Input records:
******************************

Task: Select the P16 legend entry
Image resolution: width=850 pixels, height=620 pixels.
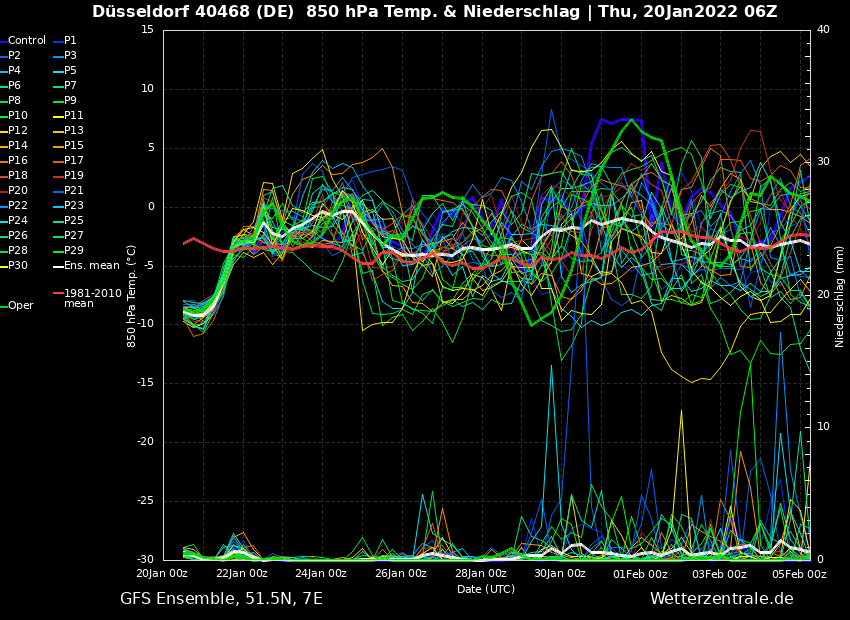Action: click(18, 161)
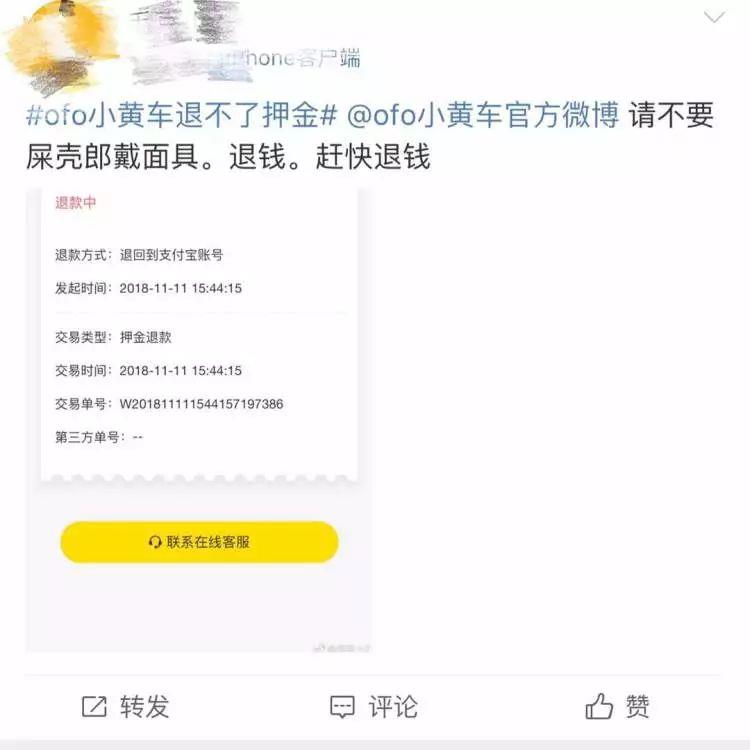Open the @ofo小黄车官方微博 mention
The image size is (750, 750).
coord(483,115)
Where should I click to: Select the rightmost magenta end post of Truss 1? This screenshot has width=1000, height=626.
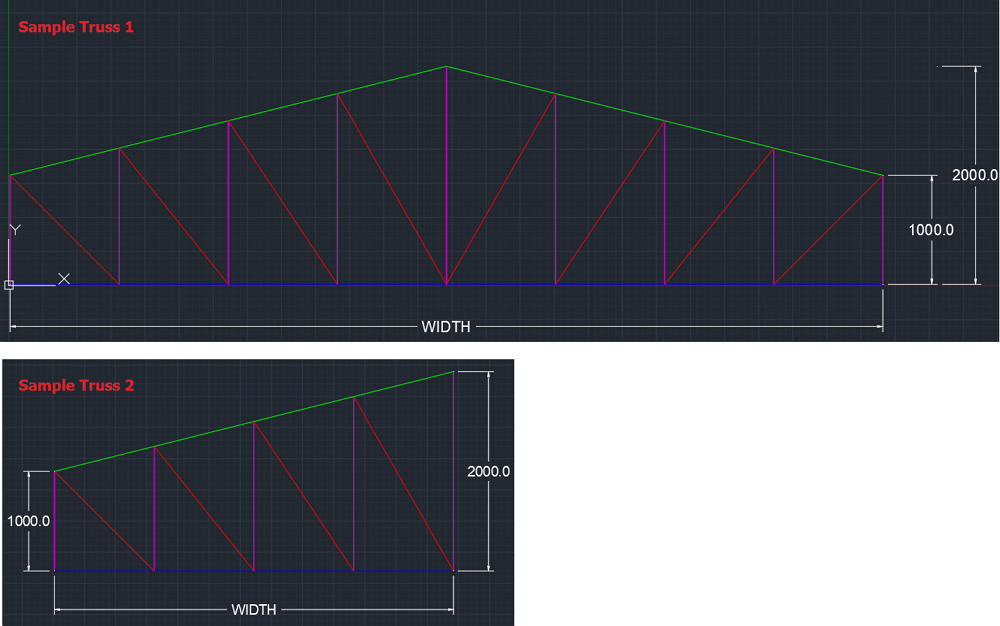coord(883,230)
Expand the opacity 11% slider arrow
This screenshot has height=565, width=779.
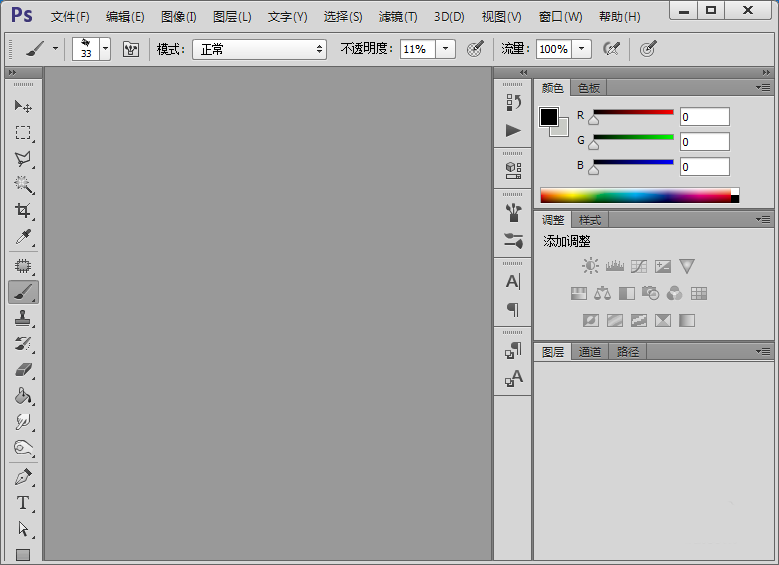pos(445,49)
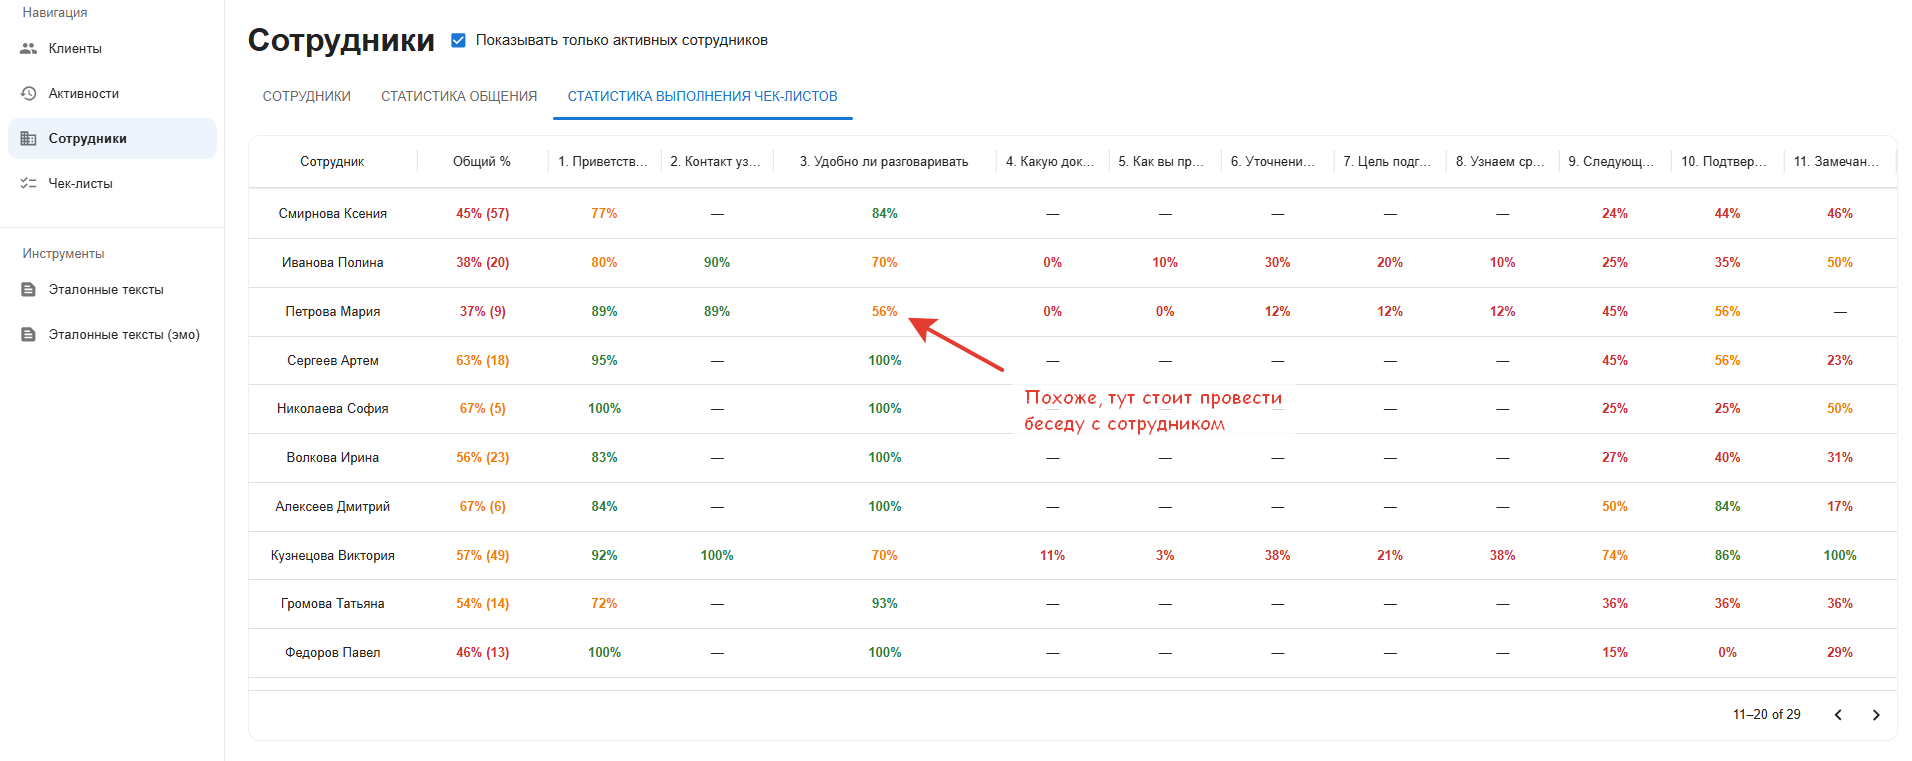This screenshot has width=1912, height=761.
Task: Click the Чек-листы checklist icon
Action: click(28, 183)
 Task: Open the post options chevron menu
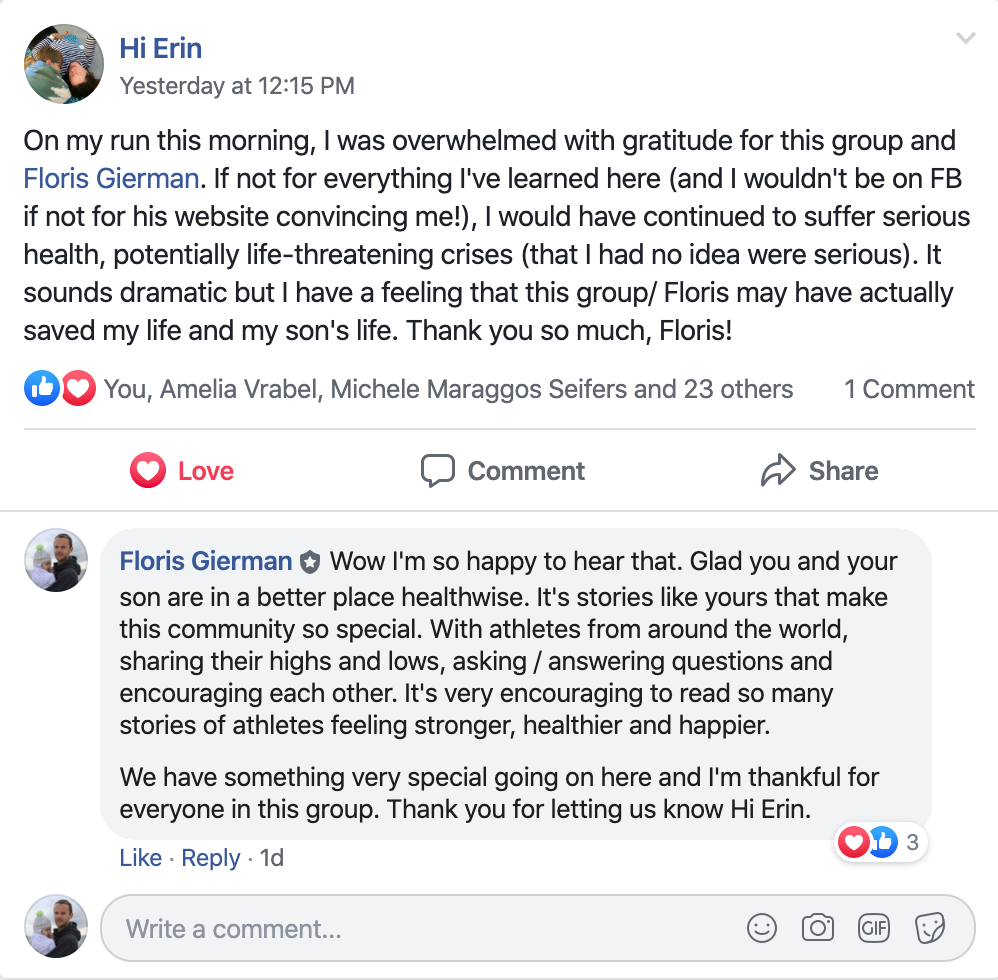(x=965, y=39)
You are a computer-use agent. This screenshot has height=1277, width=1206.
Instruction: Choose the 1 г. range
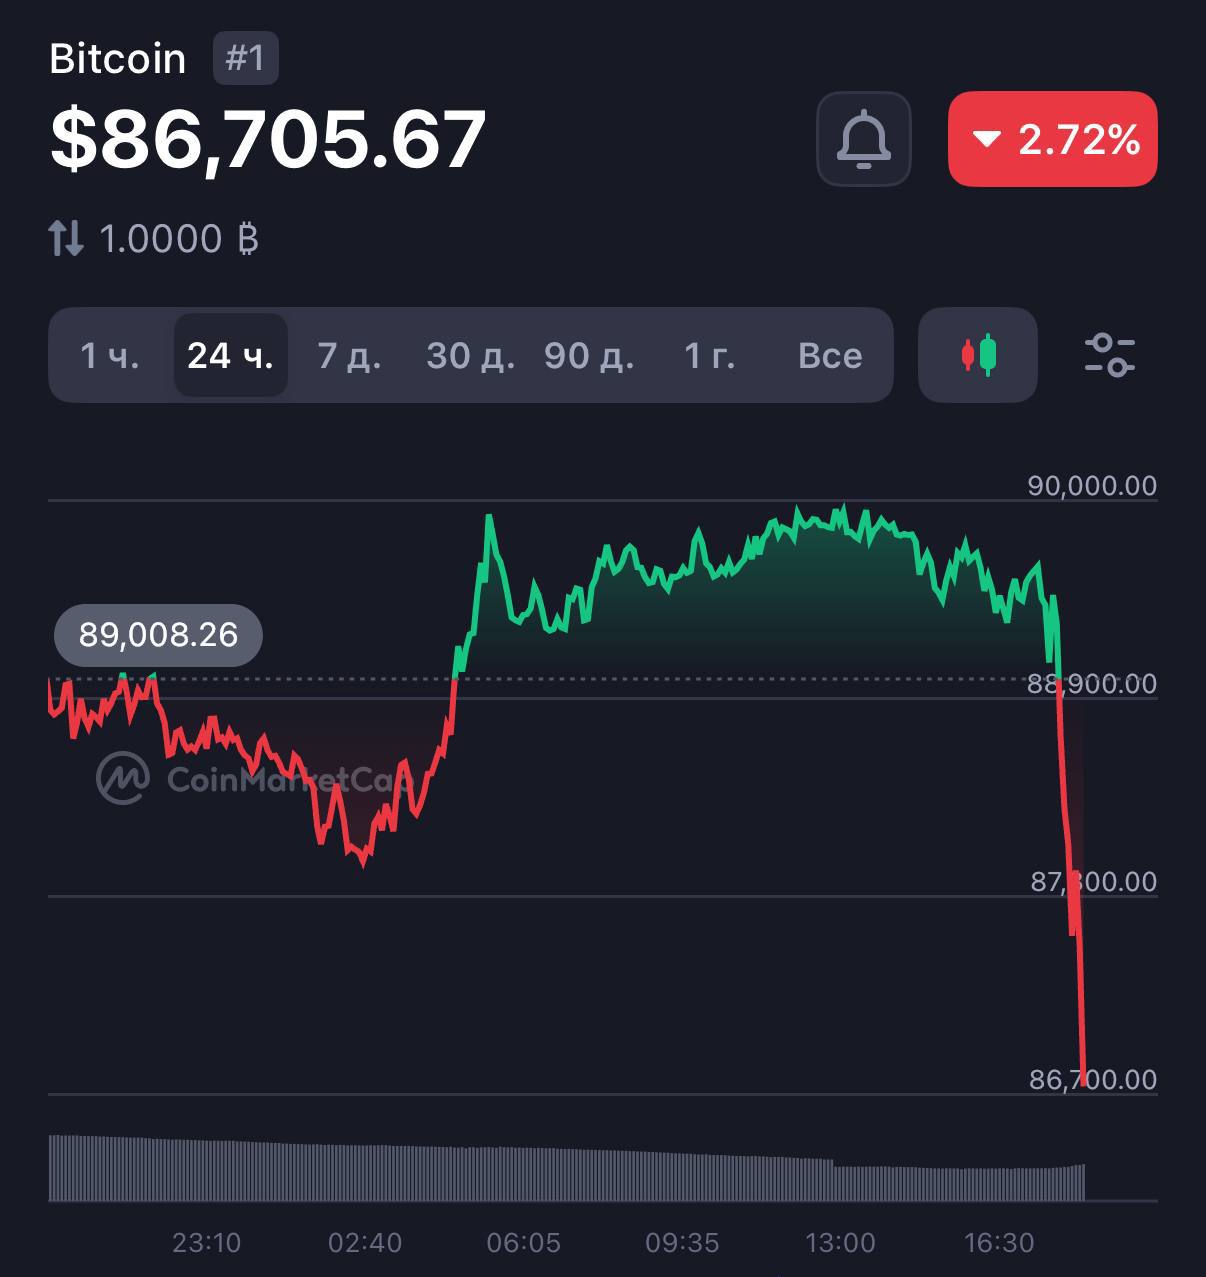[x=710, y=355]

******************************

What this task involves: Give again exactly the lines from the one that contains "This screenshot has height=565, width=779." through the end of the material, both ends included, omitting the pictures.

Response area:
This screenshot has height=565, width=779.
pos(445,49)
This screenshot has width=1912, height=761.
Task: Click the Чек-листы checklist icon
Action: click(28, 183)
 Task: Open the post options chevron menu
(x=965, y=39)
You are a computer-use agent. This screenshot has height=1277, width=1206.
Instruction: Choose the 1 г. range
[x=710, y=355]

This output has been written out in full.